Sheikh Family Shah Family
By doing a swap, two patients with kidney failure who in normal circumstances cannot undergo a transplant because of blood group mismatch within that family, can now go ahead with kidney transplantation.
Once there is a match, your nephrologist will be informed and your surgery will be done by your transplant team at the hospital of your choice. ASTRA will only generate compatible pairs, hand them over to the respective nephrologists and not do anything beyond this.
Swap Transplants Are Important For Certain Patients
Patients with kidney failure who have a family donor, but the blood groups are incompatible.
Patients with kidney failure who have a blood group compatible donor, but their lymphocyte cross-match is positive.
Patients with kidney failure who have a suitable donor within the family, but such a donor has tested positive for Hepatitis B or C. Such patients may enter the ASTRA to find a possible virus positive recipient so that the respective transplants can go through. Such pairs will have to however undergo mandatory liver tests to assess their liver function status as well as their suitability to give and receive a kidney.
Patients who have an elderly donor or a marginal donor with a compatible group can also register to get a donor who is better. For example – Mr Patel was on dialysis. His blood group is B. His father was a prospective donor. His blood group is O. He could have directly donated to his son, Mr Patel. But they registered for a swap transplant and get a relative young man to donate. While Mr Patel’s dad donated to someone else. This is possible if your marginal related donor’s blood group is O. Please consult your nephrologist or call us for explanation if you’re confused about the issue.
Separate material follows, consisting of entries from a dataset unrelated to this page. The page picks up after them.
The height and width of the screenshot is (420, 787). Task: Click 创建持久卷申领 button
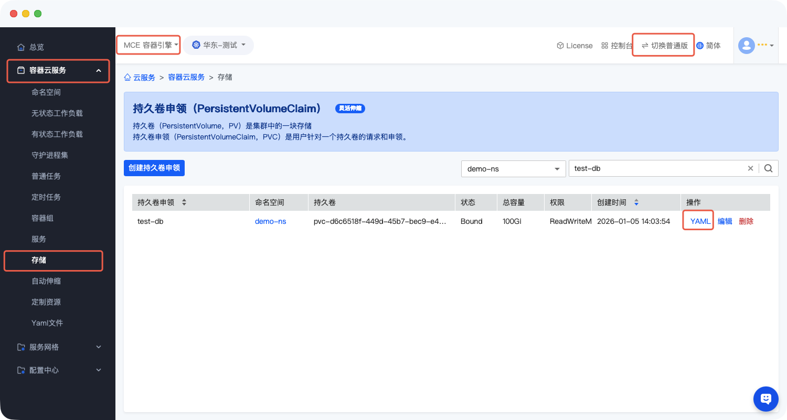tap(154, 168)
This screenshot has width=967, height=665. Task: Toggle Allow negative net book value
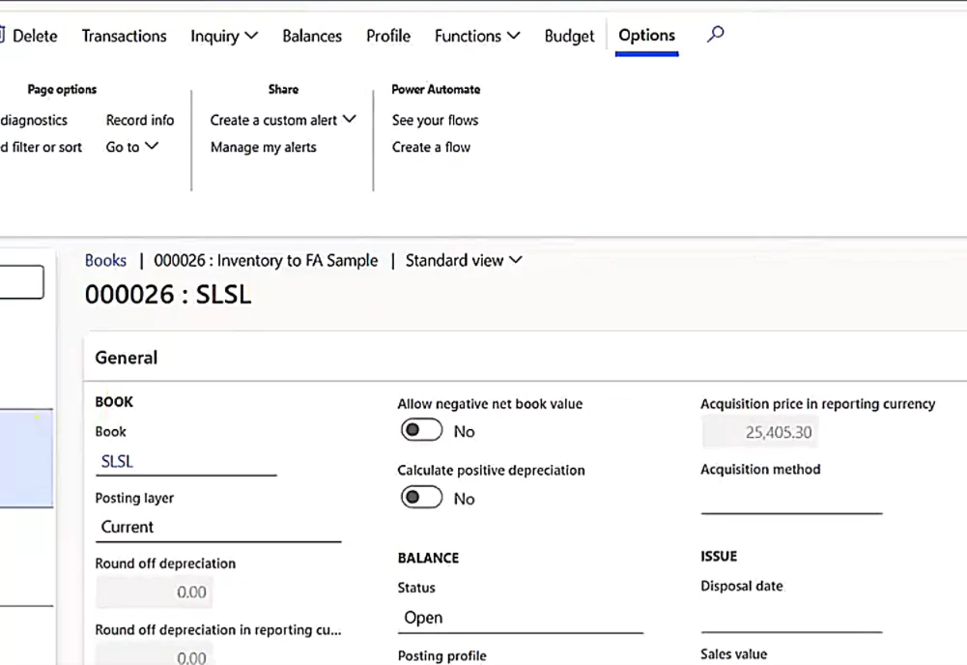(422, 430)
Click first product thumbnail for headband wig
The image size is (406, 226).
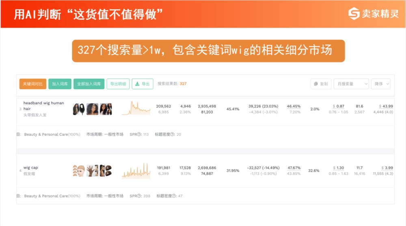[78, 109]
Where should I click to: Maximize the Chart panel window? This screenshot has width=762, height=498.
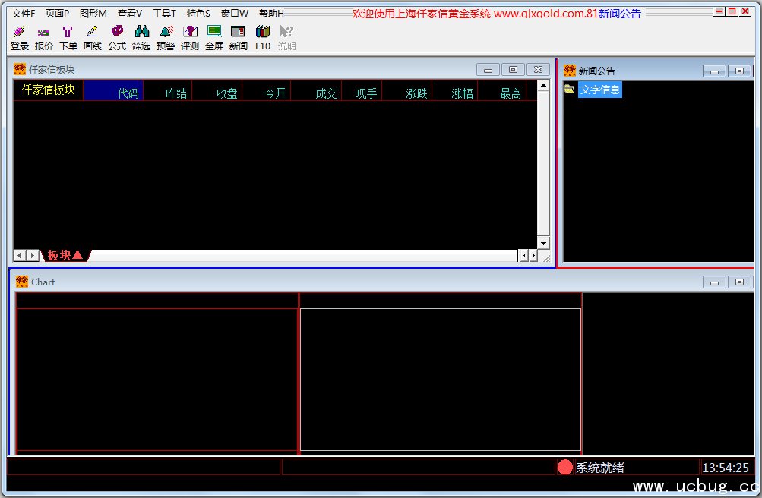point(738,282)
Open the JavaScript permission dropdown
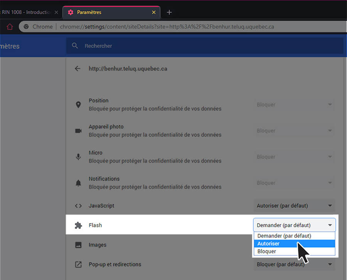Screen dimensions: 347x280 click(x=294, y=206)
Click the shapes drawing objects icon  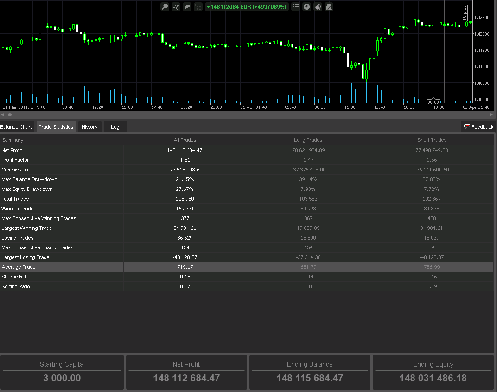[x=329, y=7]

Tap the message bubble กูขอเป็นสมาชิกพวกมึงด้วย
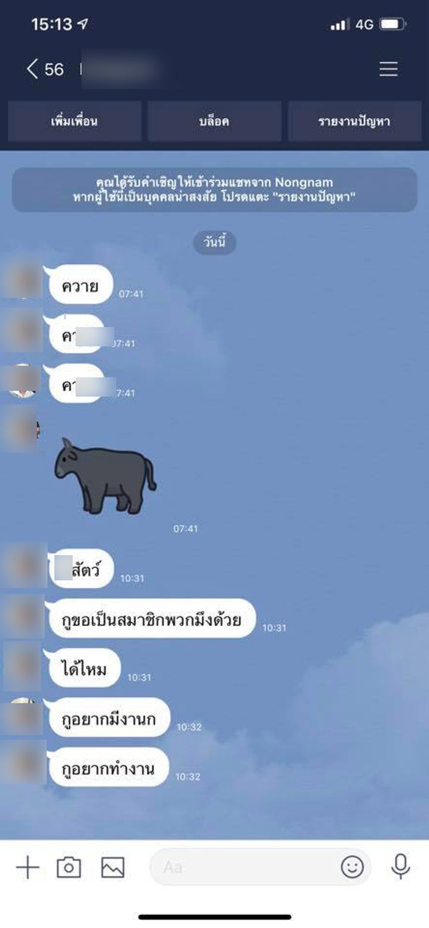pyautogui.click(x=151, y=618)
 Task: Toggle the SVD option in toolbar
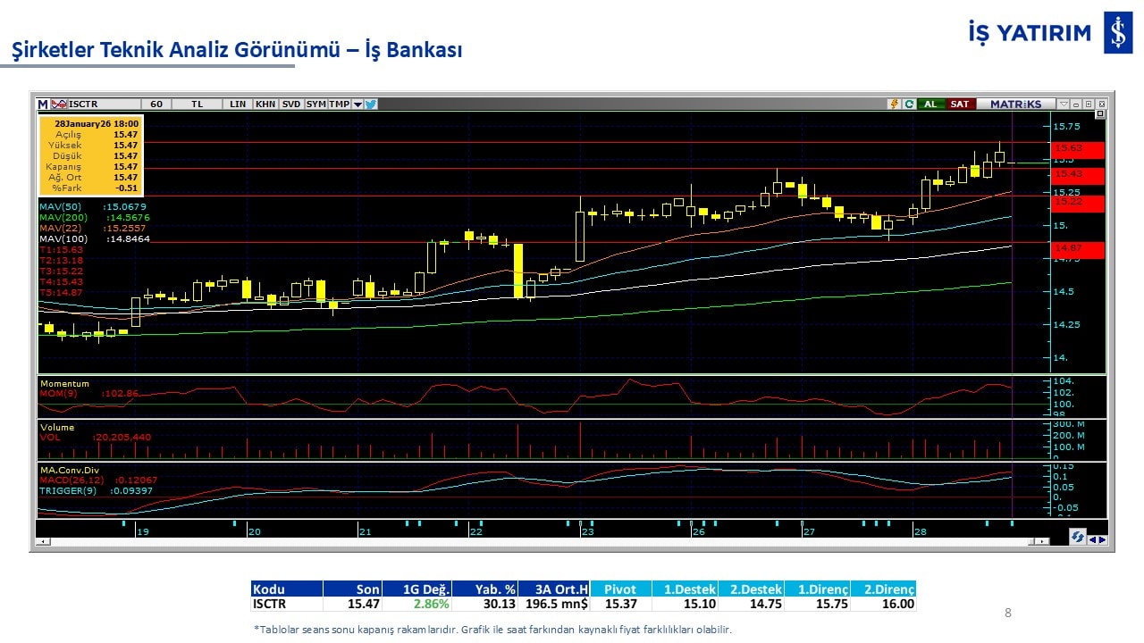(291, 104)
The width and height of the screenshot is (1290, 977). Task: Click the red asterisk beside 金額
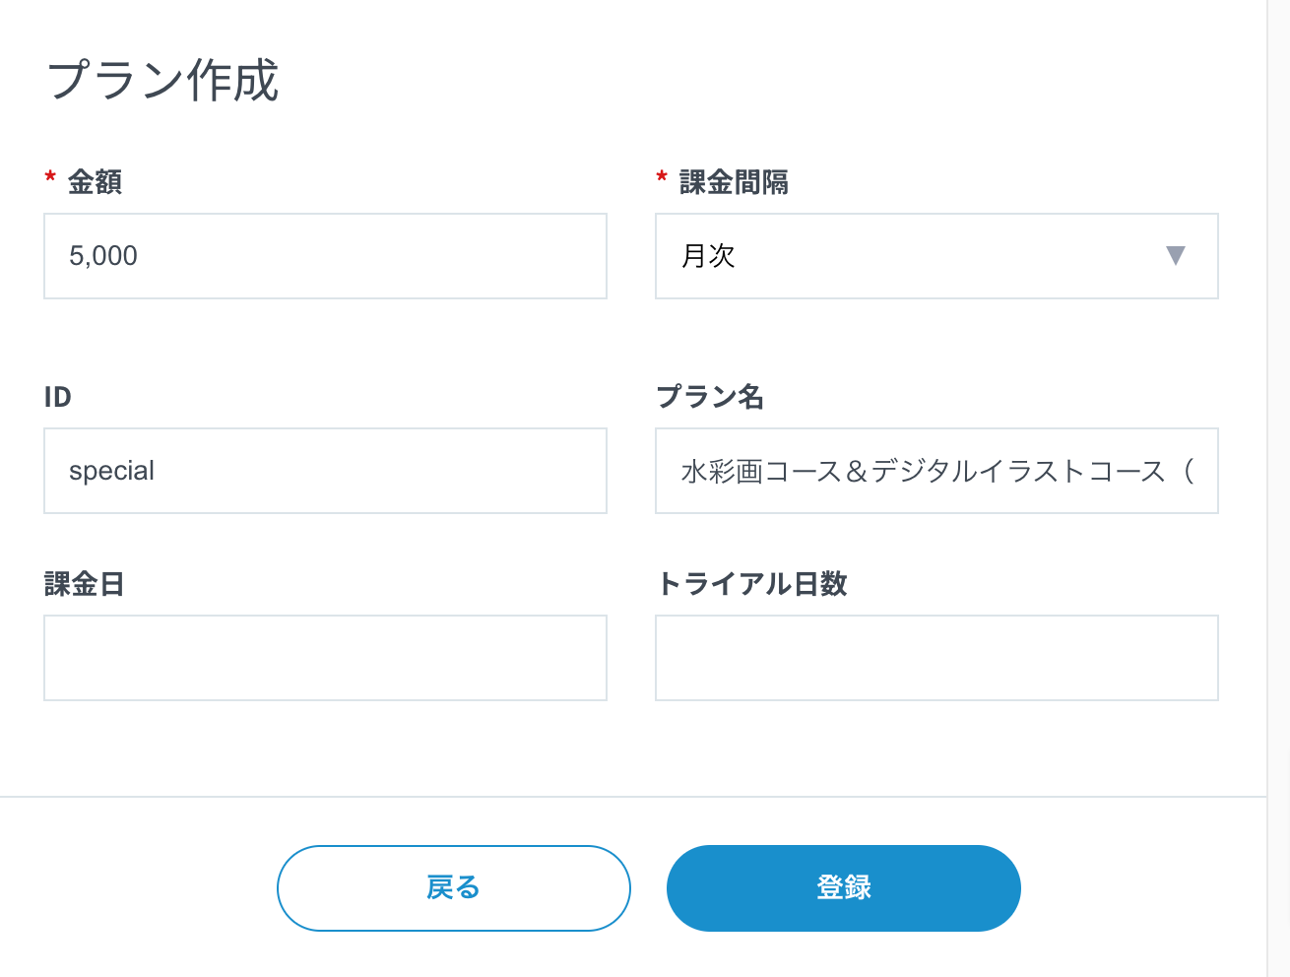pos(50,179)
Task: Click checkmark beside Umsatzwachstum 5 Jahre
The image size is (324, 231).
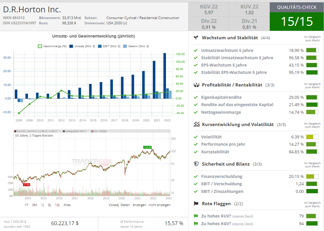Action: point(196,50)
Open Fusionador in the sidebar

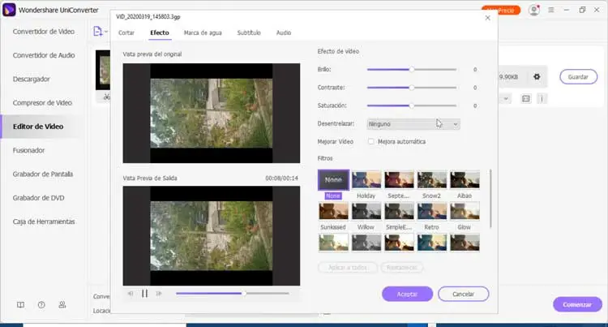point(28,150)
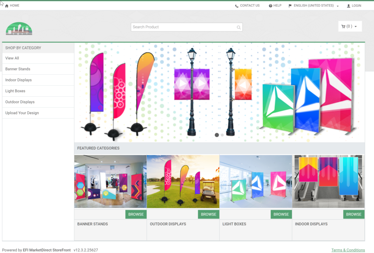The height and width of the screenshot is (253, 374).
Task: Click the Home house icon
Action: (7, 6)
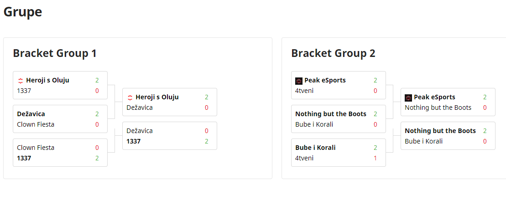The height and width of the screenshot is (200, 506).
Task: Select Peak eSports name in match against 4tveni
Action: coord(325,80)
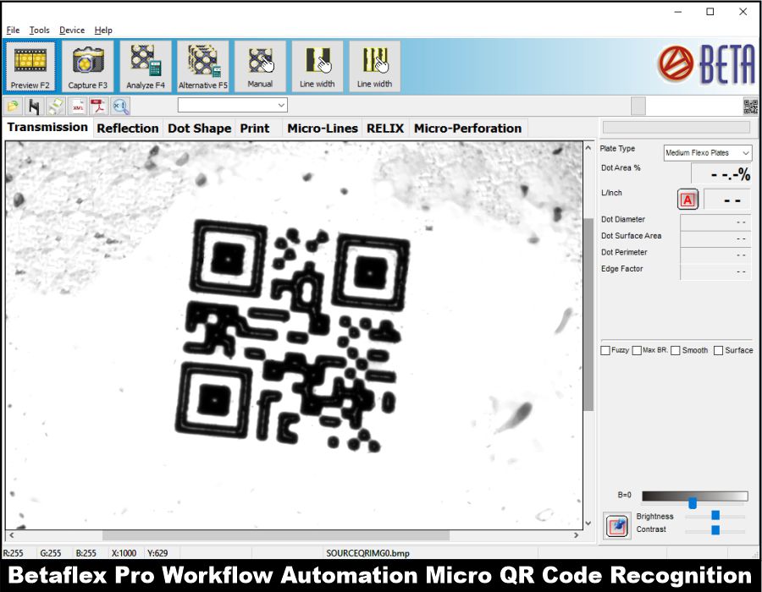Viewport: 762px width, 592px height.
Task: Click the PDF export icon
Action: [98, 106]
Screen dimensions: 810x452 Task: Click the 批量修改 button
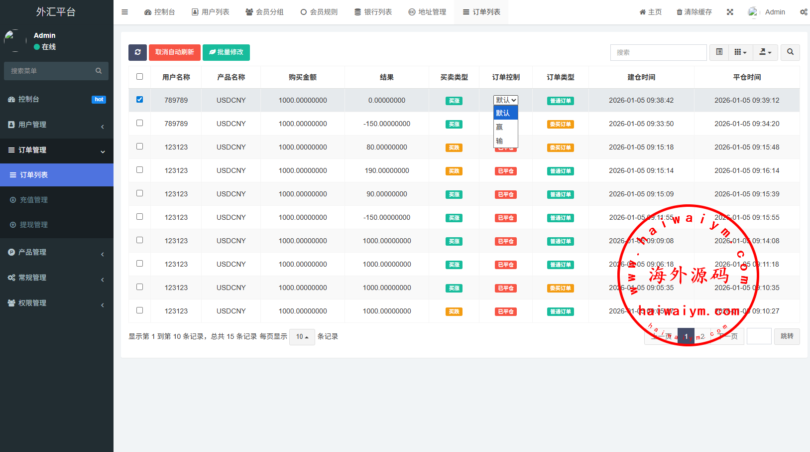[x=226, y=52]
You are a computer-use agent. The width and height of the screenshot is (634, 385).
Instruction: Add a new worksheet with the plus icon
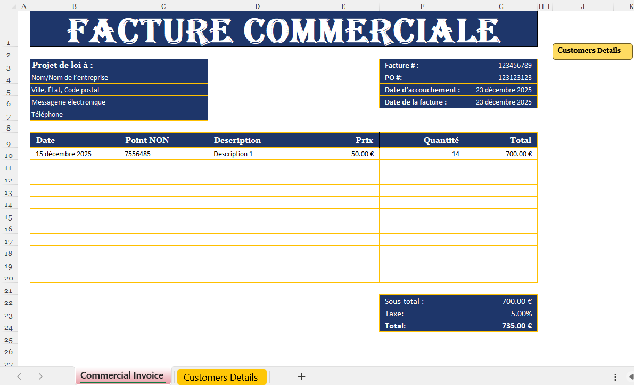tap(301, 376)
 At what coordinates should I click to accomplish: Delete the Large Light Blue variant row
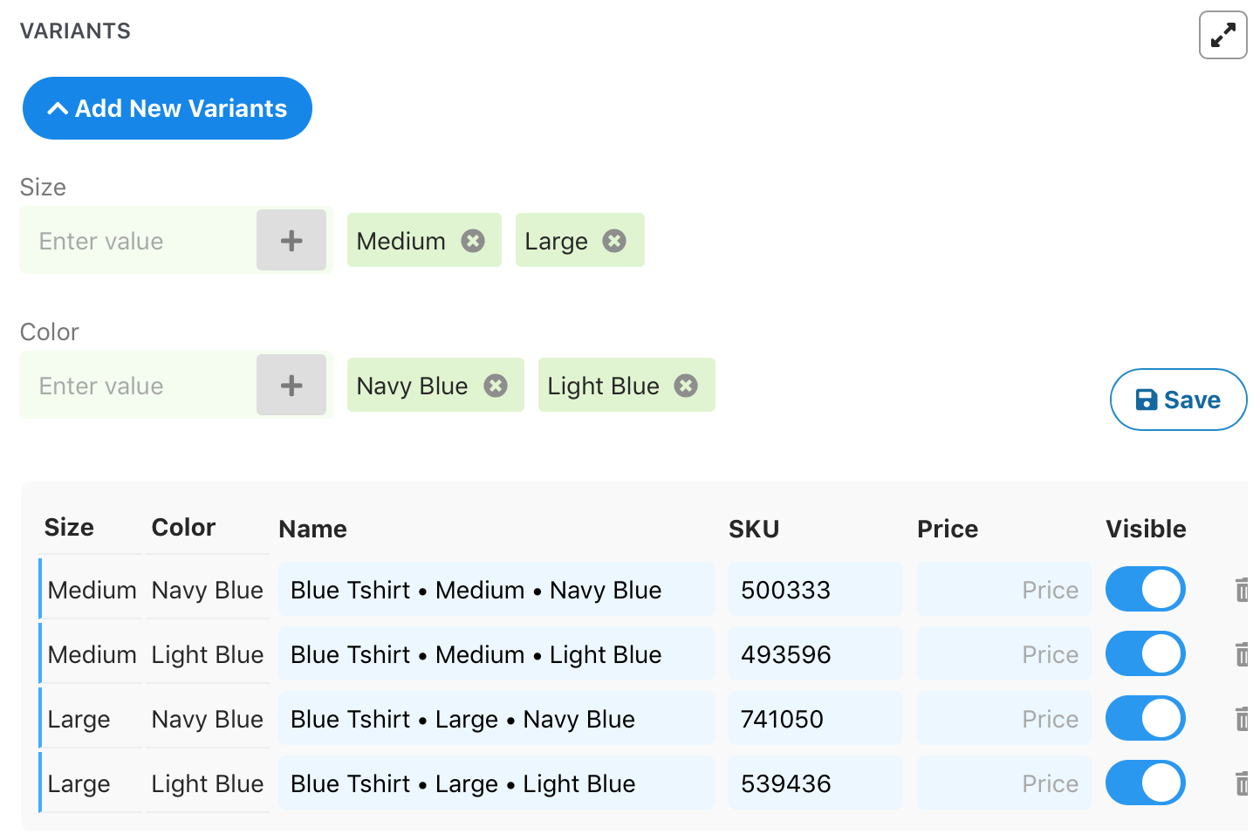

ASTRA is now 3 yrs old. Within this short period, 250 donor-recipient (D-R) units have registered within ASTRA across India and internationally. Altogether 65 transplantable pairs were matched; 40 swap transplants have been done; 10 of the others are in the process of completing formalities to undergo the transplant. There has also been an international swap generated from this database.
After two years of hard work and on the second attempt, India witnessed its first domino swap kidney transplant surgery in June 2013, made possible by ASTRA. The first attempt fell through when the chain (where only one patient-donor pairs was common), was disrupted by the death of one patient thanks to delays in getting permissions which did not come through on time. It took us 8 months to rebuild the chain. The Maharashtra government was very cooperative and five transplants were performed simultaneously. All the transplants were successful and the effort was huge. It involved the booking of 10 theatres in three hospitals and 40 senior doctors working together.
One of the patients was a roadside barber, they were of different strata and religions, and we are hopeful that the success of this will lead to many more domino kidney transplants in the future.
The exact role of ASTRA
You must understand that ASTRA is only a match-making agency. Once a patient is referred to the ASTRA, he would be registered and as soon as a possible swap match is generated by the database, this information would be conveyed to the two primary Nephrologists of the two patients. Further workup, assessment, legal formalities, organisation of the logistics of the transplant as well as the procedure of transplant would be the prerogative of these two nephrologists, in mutual consultation.
The ASTRA does not participate in the actual transplant surgery and is not liable for any of the events following the generation of the match.
What does ASTRA gain?
We gain nothing. It is a humanitarian effort. The charges to register are a nominal Rs. 200. There are no hidden costs. The more the people who register, the faster a match may happen.
The idea is to increase the number of living donor transplants successfully and legally. Our reward is the smile on the faces of those who have been given a new chance at life through ASTRA.